Rougeux, 52, was ordained through the Association of Roman Catholic Women Priests on Saturday in Lexington, becoming one of only two such female priests in Kentucky and 130 in the world.
Bridget Mary Meehan, a bishop with the same association who presided over the ceremony, called it part of a “new spiritual uprising in the church.”
“It’s part of a big justice movement that recognizes we all are images of God,” Meehan said.
The Roman Catholic Church does not recognize Rougeux’s ordination. The Roman Catholic Diocese of Lexington issued a statement calling it a “provocative and headline-grabbing fiction.”
The church’s position is that only men can be ordained. That’s not sexist, but biblical, said Tom Shaughnessy, spokesman for the diocese.
As Pope John Paul II pointed out, “if the church is faithfully to follow the example of Jesus, who chose twelve men as his first priests/bishops, then the Roman Catholic Church is not free to ordain women,” Shaughnessy said in a statement.
Rougeux chose automatic excommunication when she was ordained a deacon earlier, according to the church’s position.
Rougeux and others involved in the women’s ordination movement, however, don’t acknowledge the excommunication.
“We believe the church is the people of God,” not the male-dominated hierarchy, said Janice Sevre-Duszynska of Jessamine County, who in 2008 became the first Kentucky woman ordained as a priest.
The controversy over ordaining women is part of a larger debate in the church over the role of women, the propriety of contraception and other issues.
This year, for instance, the Vatican strongly criticized the nation’s leading organization of nuns, the Leadership Conference of Women Religious, for not speaking strongly enough against ordination of women, among other things, prompting a show of support for the nuns.
And debates over issues such as whom to ordain are not unique to the Roman Catholic Church.
People who support ordaining female Roman Catholic priests say it is a step toward correcting centuries of incorrect teaching and practice by the institutional church, based on misogyny.
One of the Scriptures read at Rougeux’s ordination ceremony at the Unitarian Universalist Church of Lexington was from the Gospel of Luke, about Jesus healing a woman who had been unable to stand up straight for 18 years.
“The institutional church is trying to keep women bent over when it refuses to recognize our call to priesthood,” Meehan said in her homily. “Women are silent, and invisible, and subordinate no more.”

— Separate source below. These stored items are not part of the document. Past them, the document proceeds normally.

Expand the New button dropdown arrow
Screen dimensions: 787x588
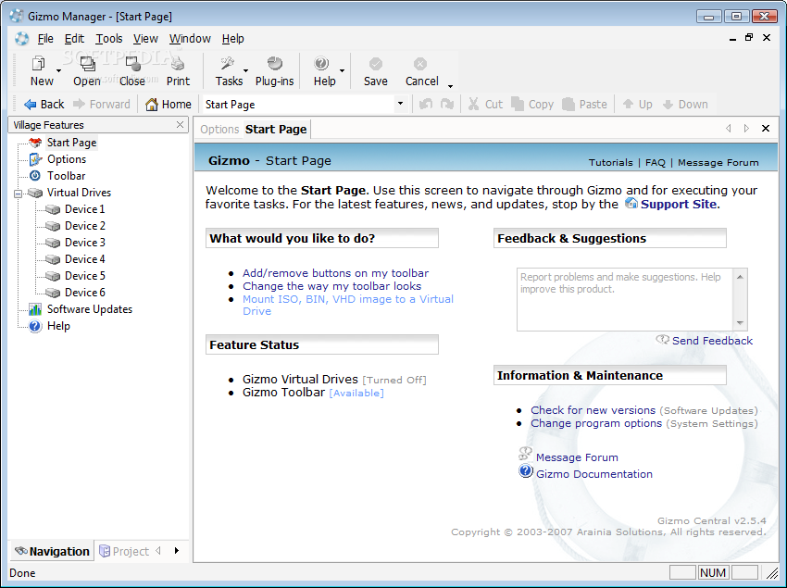point(59,71)
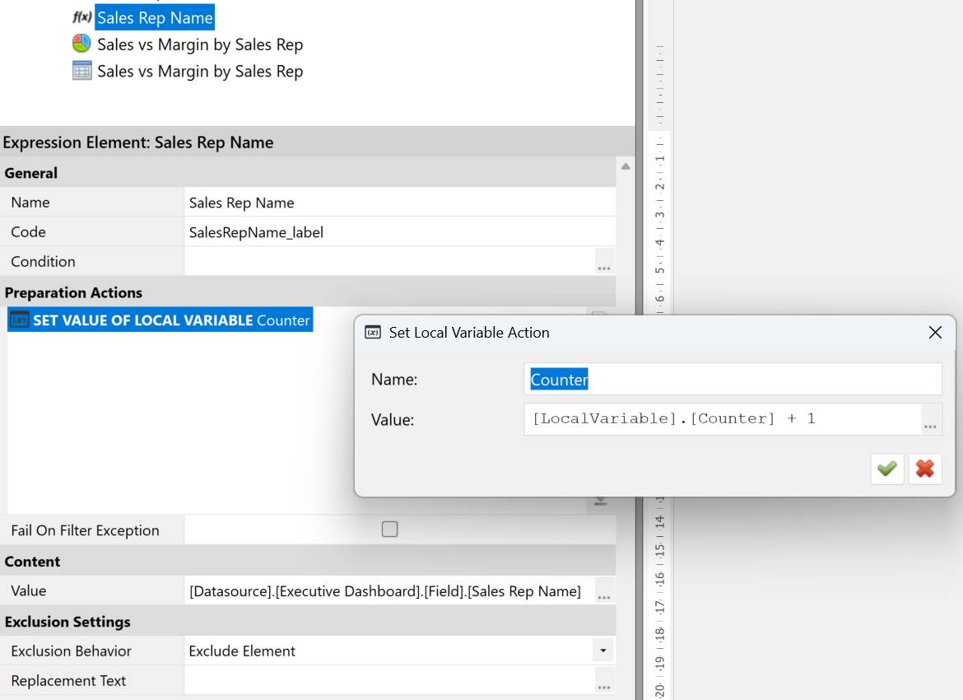This screenshot has width=963, height=700.
Task: Select Sales vs Margin by Sales Rep table item
Action: tap(199, 72)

People involved said the communities involving women priests use male and female images of God and inclusive language and liturgies.
Part of the goal is to “de-clericalize” and create a community of equals, Meehan said.

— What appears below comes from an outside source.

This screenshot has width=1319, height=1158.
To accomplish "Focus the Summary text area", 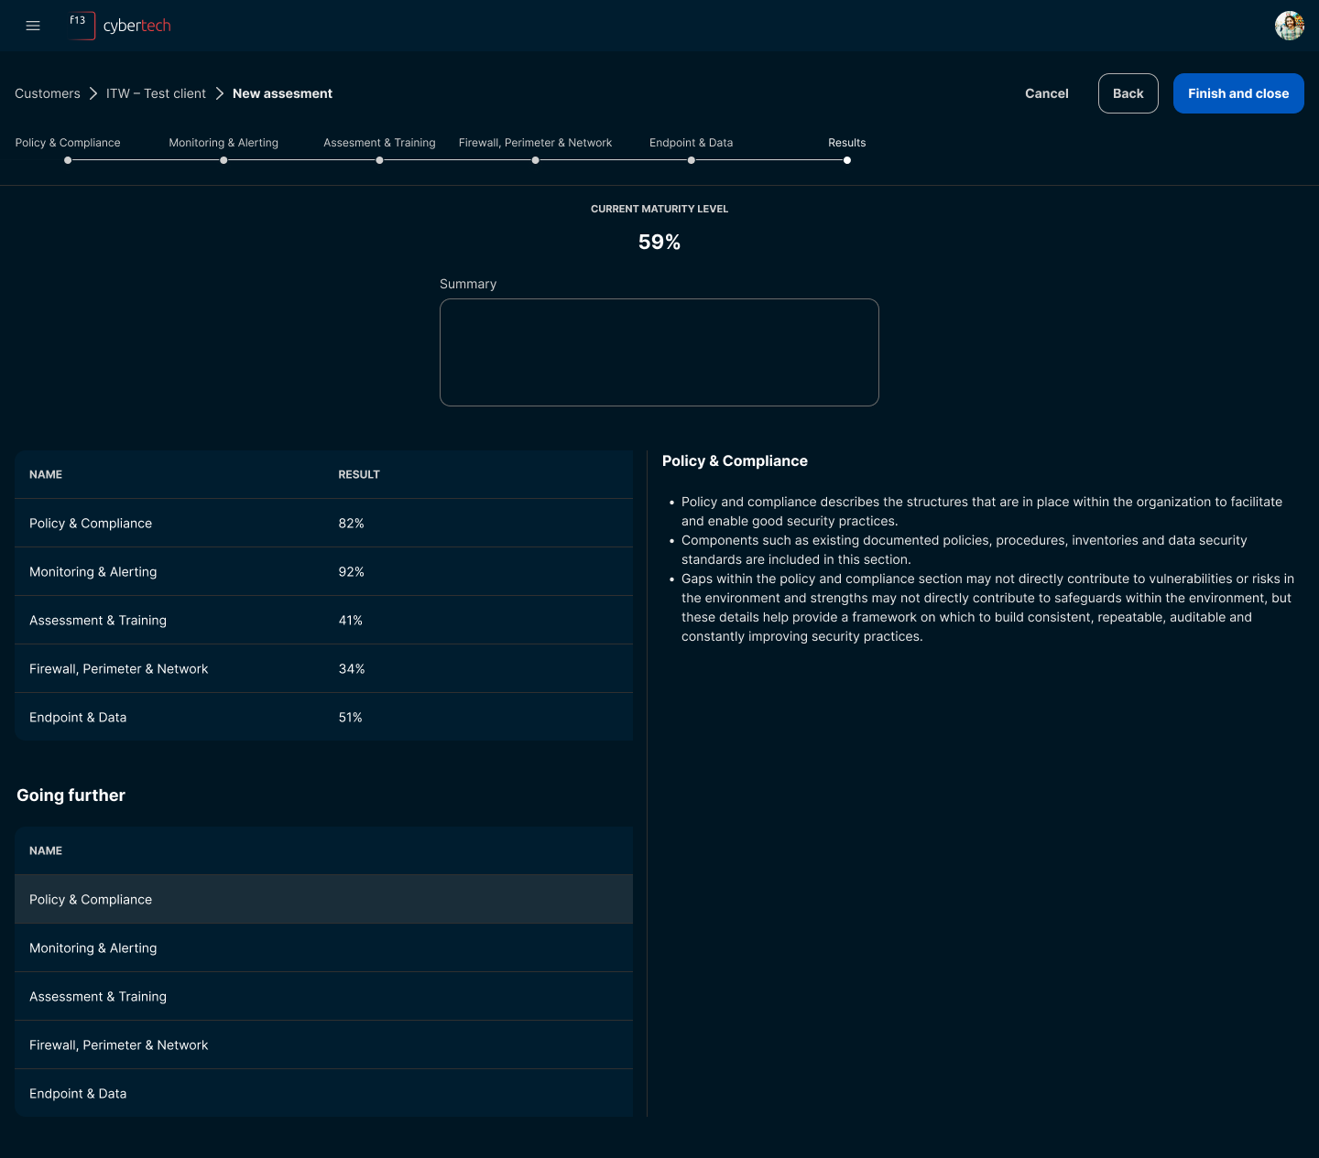I will click(x=659, y=352).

“Christ calls both men and women to the priesthood,” said Sevre-Duszynska. “When it’s in you, it’s there. It doesn’t leave.”
Rougeux said the call to ministry was definitely in her.
She grew up in the United Church of Christ but converted to Roman Catholicism in the 1980s. She taught in a Catholic school, then she said she felt a pull to attend seminary, and finally a call to ministry.
She found out about the women priest movement on the Internet.
“It’s like God has revealed it one step at a time,” she said.
Rougeux has a degree in pastoral studies from Lexington Theological Seminary, has completed additional work in clinical pastoral education, and is a chaplain at Hospice of the Bluegrass.
“I think I bring a whole other bag of experiences to helping people,” she said. “I think we are all needed.”
Rougeux said she wants to help the community of like-minded Catholics grow in Lexington.
“I want them to grow together as a community of God helping the world,” she said.
Rougeux said she was excited to be part of the movement to reform the church.
“I think my granddaughters are going to look back at this and think history was being formed.”